THE PROBLEM =
Retype the lines from the line with "You are a computer-use agent." to the line with "tap(355, 112)", including both of those lines. Leave the pictures out of your answer.

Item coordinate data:
☆ ☆ ☆

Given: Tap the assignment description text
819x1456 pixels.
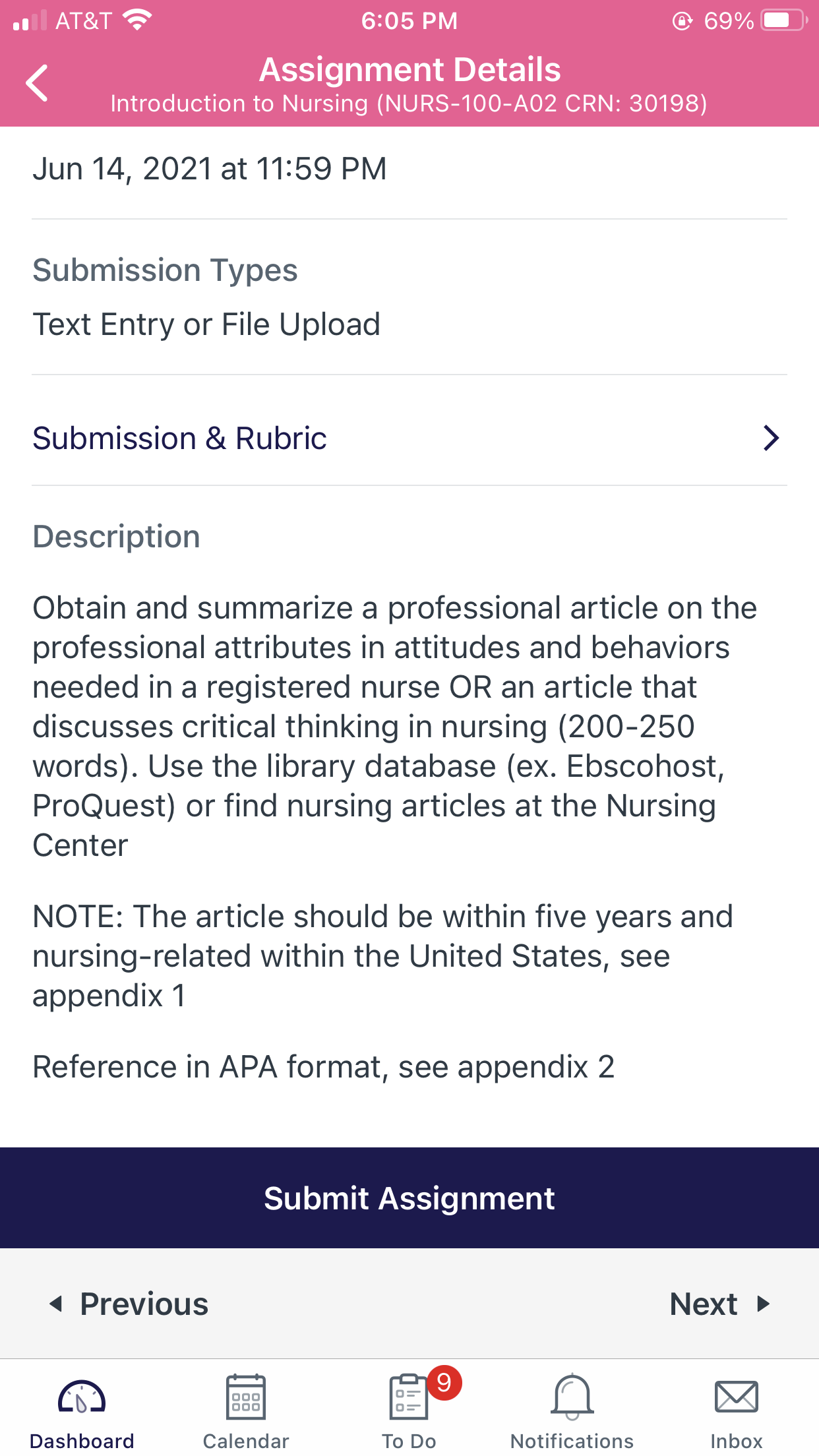Looking at the screenshot, I should (x=396, y=725).
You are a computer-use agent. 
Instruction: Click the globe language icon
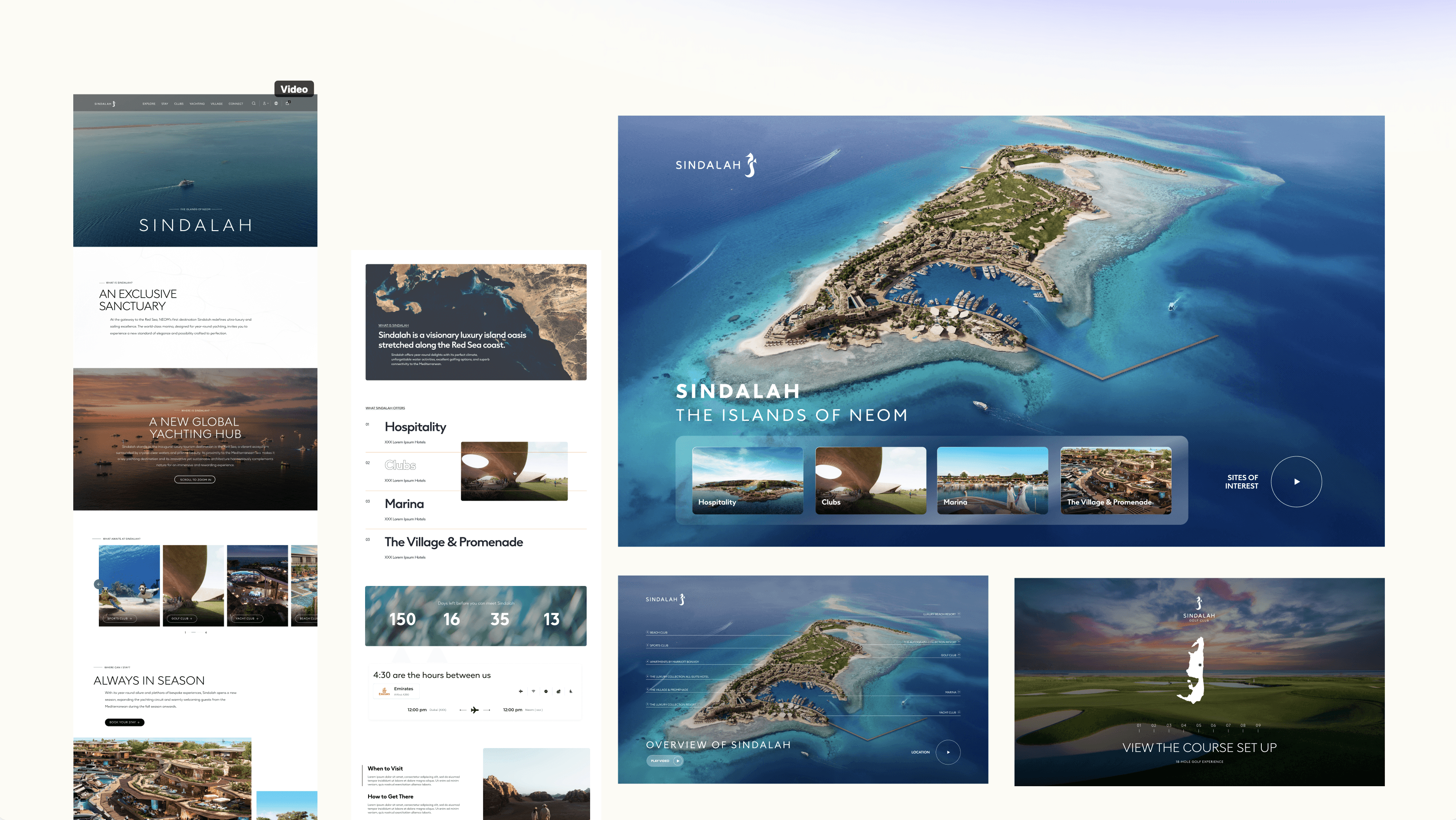click(276, 104)
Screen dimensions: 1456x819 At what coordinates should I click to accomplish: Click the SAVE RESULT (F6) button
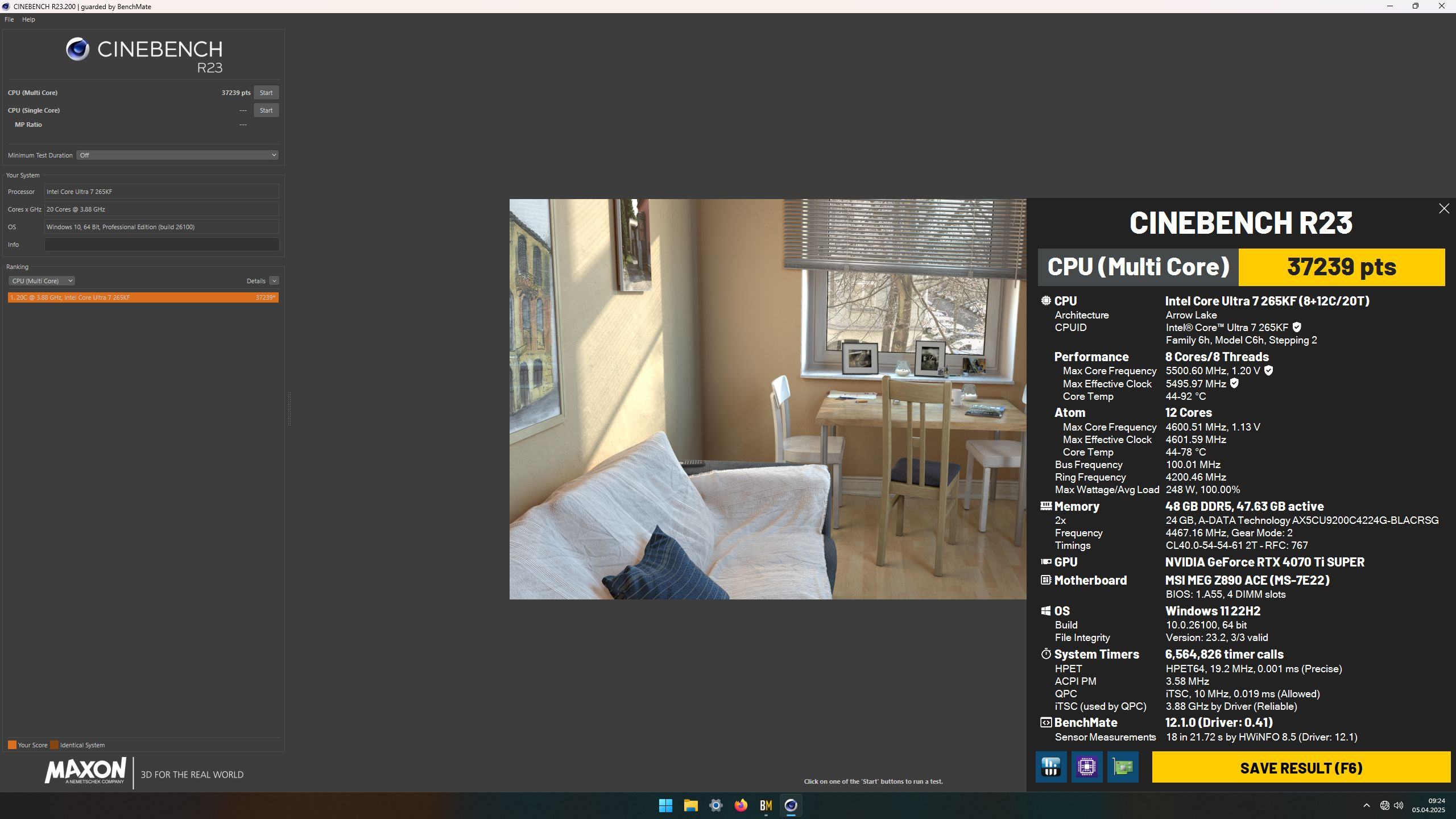[x=1301, y=768]
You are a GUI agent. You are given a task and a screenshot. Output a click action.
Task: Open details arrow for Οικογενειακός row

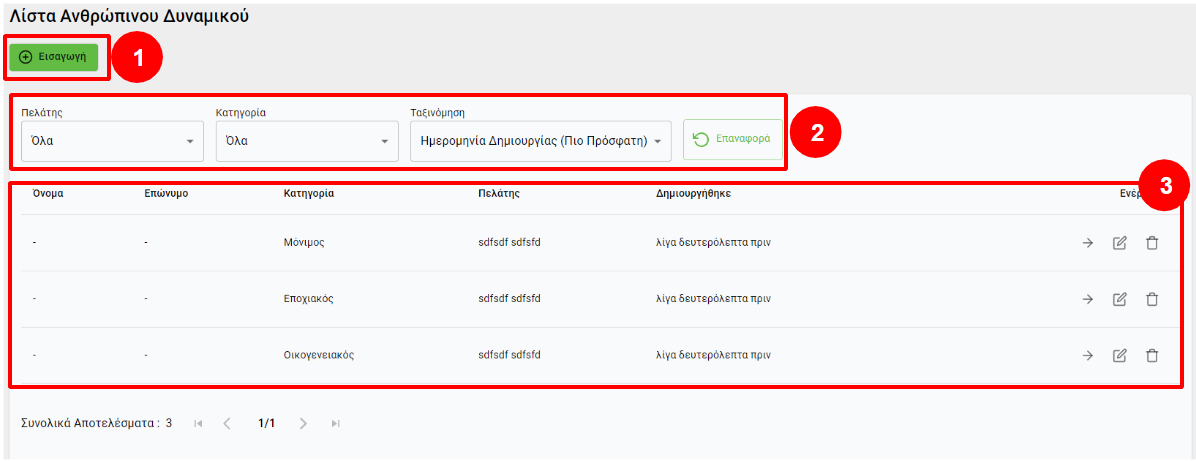click(x=1088, y=355)
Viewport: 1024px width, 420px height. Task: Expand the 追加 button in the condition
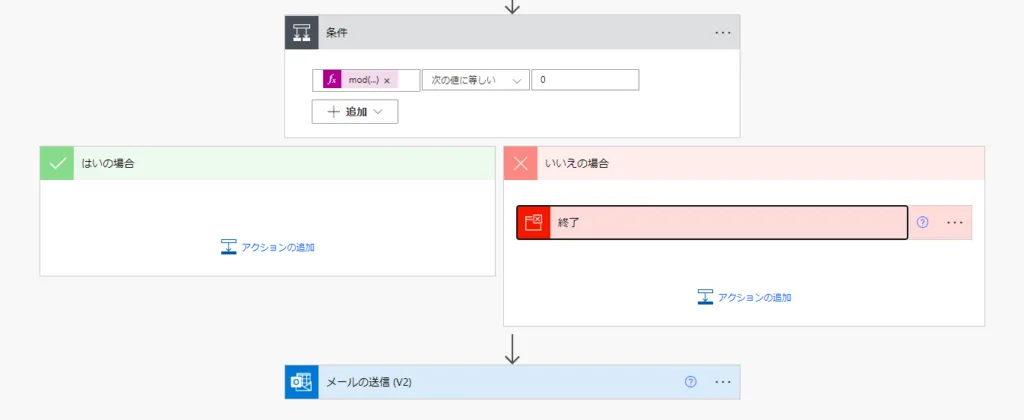tap(355, 112)
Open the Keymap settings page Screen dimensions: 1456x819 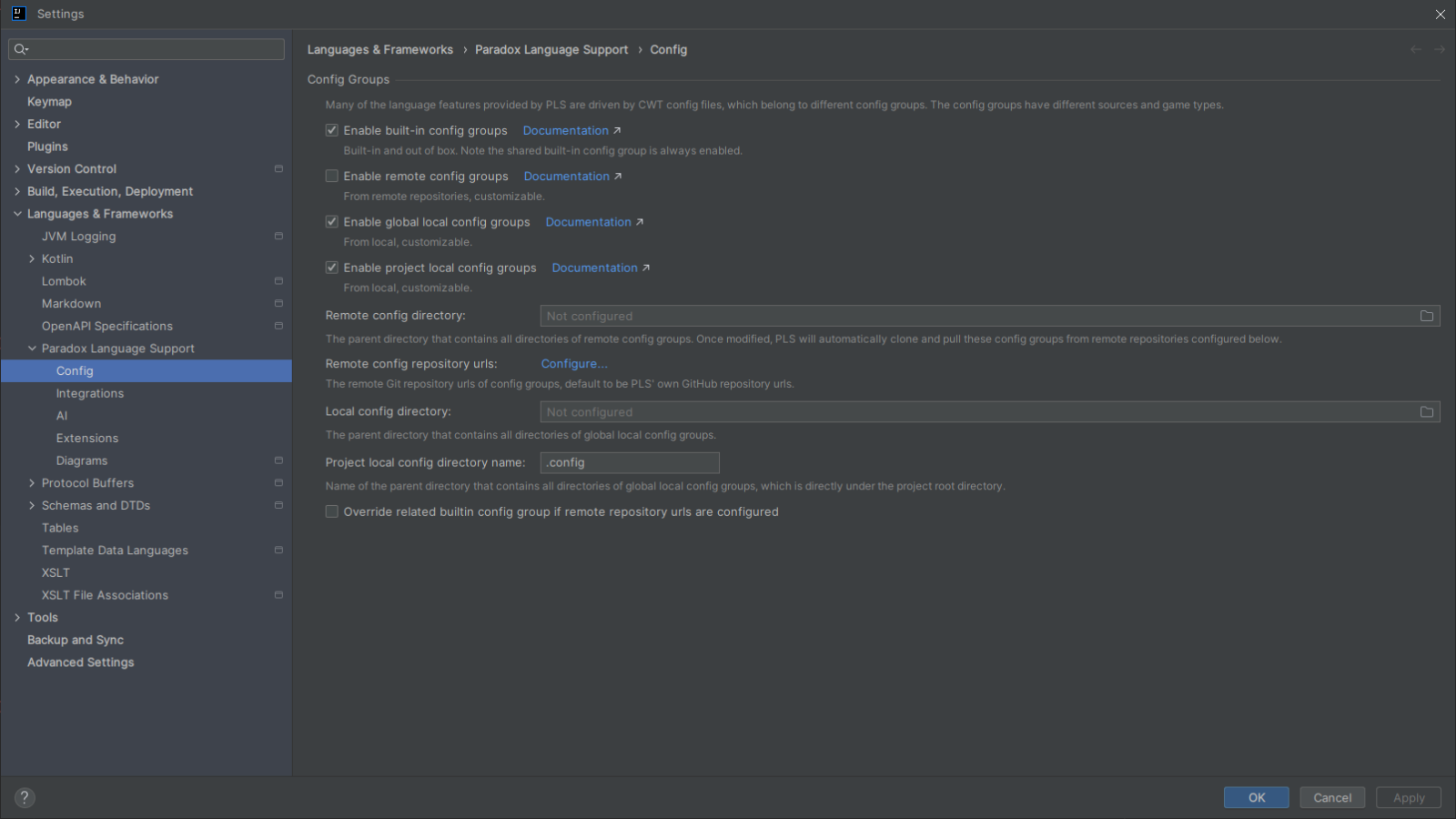coord(49,102)
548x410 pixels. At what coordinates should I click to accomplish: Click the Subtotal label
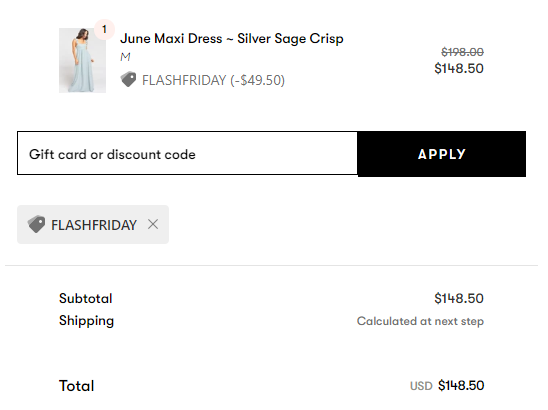pos(86,298)
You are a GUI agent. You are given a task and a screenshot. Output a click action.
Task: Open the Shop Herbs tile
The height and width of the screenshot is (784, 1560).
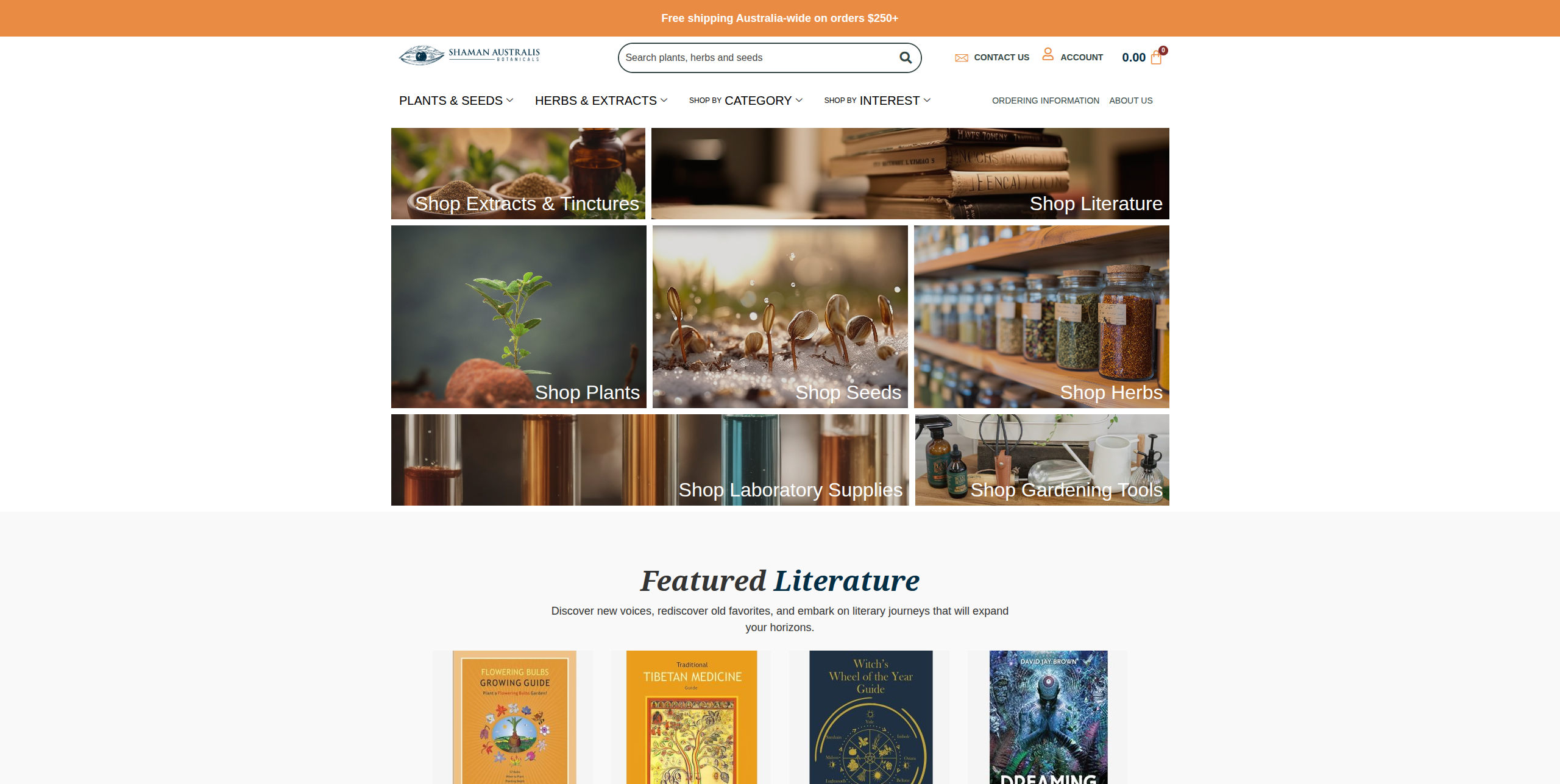tap(1041, 317)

☆ ☆ ☆

SOLUTION FOR THIS EXERCISE =
You are a computer-use agent. 
Instruction: Click the globe language icon
click(276, 104)
Screen dimensions: 1456x819 At what coordinates should I click to accomplish: Click the SAVE RESULT (F6) button
[x=1301, y=768]
You are a GUI agent. You are given a task and a screenshot. Output a click action.
Task: Open details arrow for Οικογενειακός row

click(x=1088, y=355)
Viewport: 1024px width, 420px height. Task: Expand the 追加 button in the condition
tap(355, 112)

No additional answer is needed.